CRIMINALLY GOOD: interview with author Caroline England

1) So, who are you & what have you written?

Hello Lucy! I’m Caroline England, a former lawyer turned author. My debut book, Beneath the Skin, was published by Avon HarperCollins on 5 October this year. You can find me @CazEngland on Twitter, cazengland1 on Instagram and you can LIKE my Facebook page. My second book, My Husband’s Lies, will be published by Avon HarperCollins on 3 May 2018.

2) Why do you write crime fiction?

I love the crime fiction genre and it’s enormous range. From being very young it has always been my first reading choice. Beneath the Skin is very much at the ‘domestic noir’ end of the spectrum. It is a slow, thoughtful and nuanced unfurling of secrets, and though it has psychological elements, it’s more character based than plot, so it’s more suspense or mystery than ‘thriller’.

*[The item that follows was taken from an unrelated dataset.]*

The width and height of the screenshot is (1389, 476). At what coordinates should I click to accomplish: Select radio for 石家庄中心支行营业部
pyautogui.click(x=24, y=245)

3) What informs your crime writing?

By profession I’m a solicitor. As a trainee I worked mainly in criminal law, representing burglars, car thieves and even one or two murderers!  After that I practiced divorce and matrimonial work, then went on to do professional indemnity, representing professionals such as solicitors and surveyors who’d made a mistake – or not – as the case might be.

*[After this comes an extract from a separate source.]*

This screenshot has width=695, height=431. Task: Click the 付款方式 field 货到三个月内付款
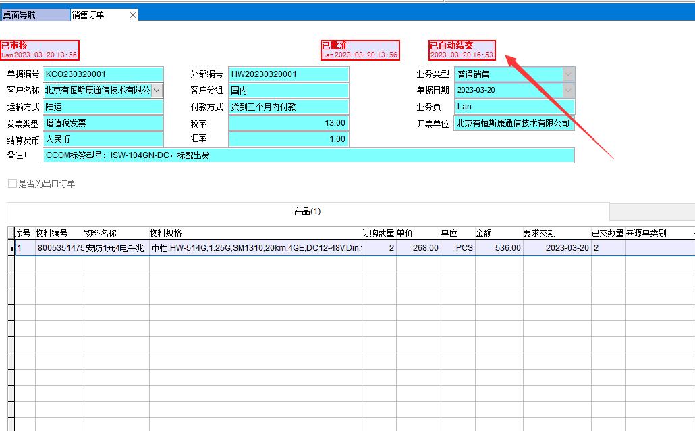tap(289, 106)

All these experiences have influenced my writing as I’m captivated by people and the human condition; how we’re all different but the same, how we’re all flawed and frail, capable of lies, betrayal, deceit and even worse! It sounds a little biblical, but which of us hasn’t sinned? Whether dealing with crime, divorce or professional negligence, a solicitor is like a counsellor, you’re seeing people naked, effectively; raw, human emotion!

When I left the law, I became a volunteer community mediator, which again was fascinating.  This time I heard not one, but two or more points of view, two or more versions of truth, which is very much what story telling is about. 

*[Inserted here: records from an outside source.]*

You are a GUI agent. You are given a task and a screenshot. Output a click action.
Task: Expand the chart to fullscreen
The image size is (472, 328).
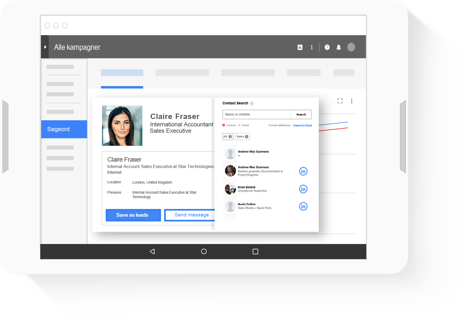pos(340,101)
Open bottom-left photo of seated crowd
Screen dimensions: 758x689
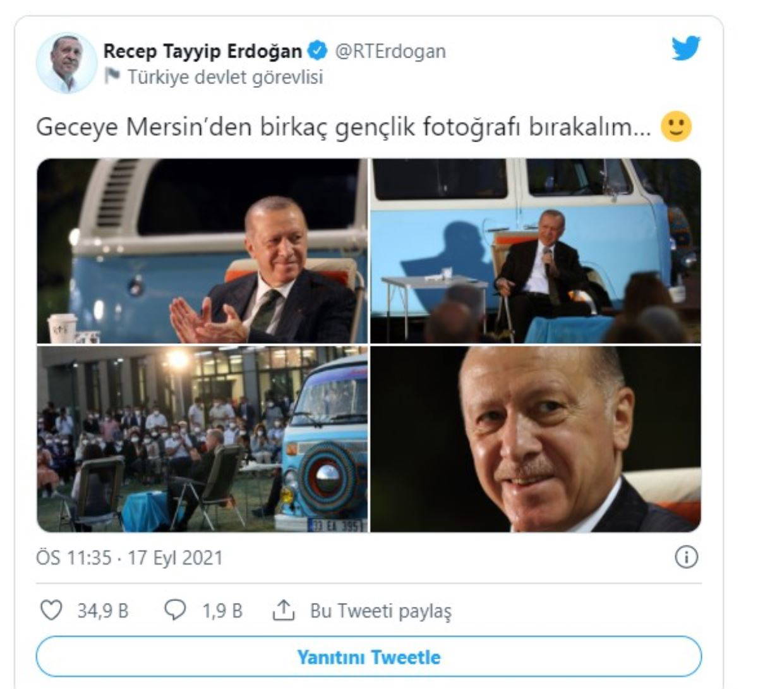[202, 439]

4) What’s your usual writing routine?

Beneath the Skin was published on ‘Super Thursday’. As you’ll know, this is the day all the big-gun-top-authors get published, giving them time to vie for the Christmas charts. Alas, a wee debut like Beneath the Skin struggles to keep its head above the waves, so I’ve been spending an inordinate amount of time glued to my study chair, tweeting and posting, messaging and emailing, researching and learning, phoning and begging! I think you get the picture. In short, the past few weeks haven’t been the norm.

Typically I start the day waving my youngest girl off to school, then I head to the study, sit at my desk and fire up the laptop. I delete as many emails as I can get away with and cross off the top things on my to-do list and put them at the bottom (surely that’s progress?)

In recent months it’s been more editing, amending and polishing than creating new sentences. I can’t wait to go back to empty days so I can let my mind wonder with a new novel I began a few months ago. When I do get back there, I’ll read the last chapter, get into the character’s headspace, wear their clothes, eat their food and see where he or she takes me for three or so hours (with plenty of Yorkshire tea). I’ll have an early lunch, then go back to the laptop for another couple of hours until my daughter comes home. Though I’ll try to get back to the writing, more likely than not I’ll get distracted by one of those dreadful ‘Housewives’ programmes my daughter insists on watching!

5) Which crime book do you wish YOU’D written, and why?

Death on the Nile or any of the Agatha Christie books. So simply written, yet so complex, intriguing, misleading and surprising.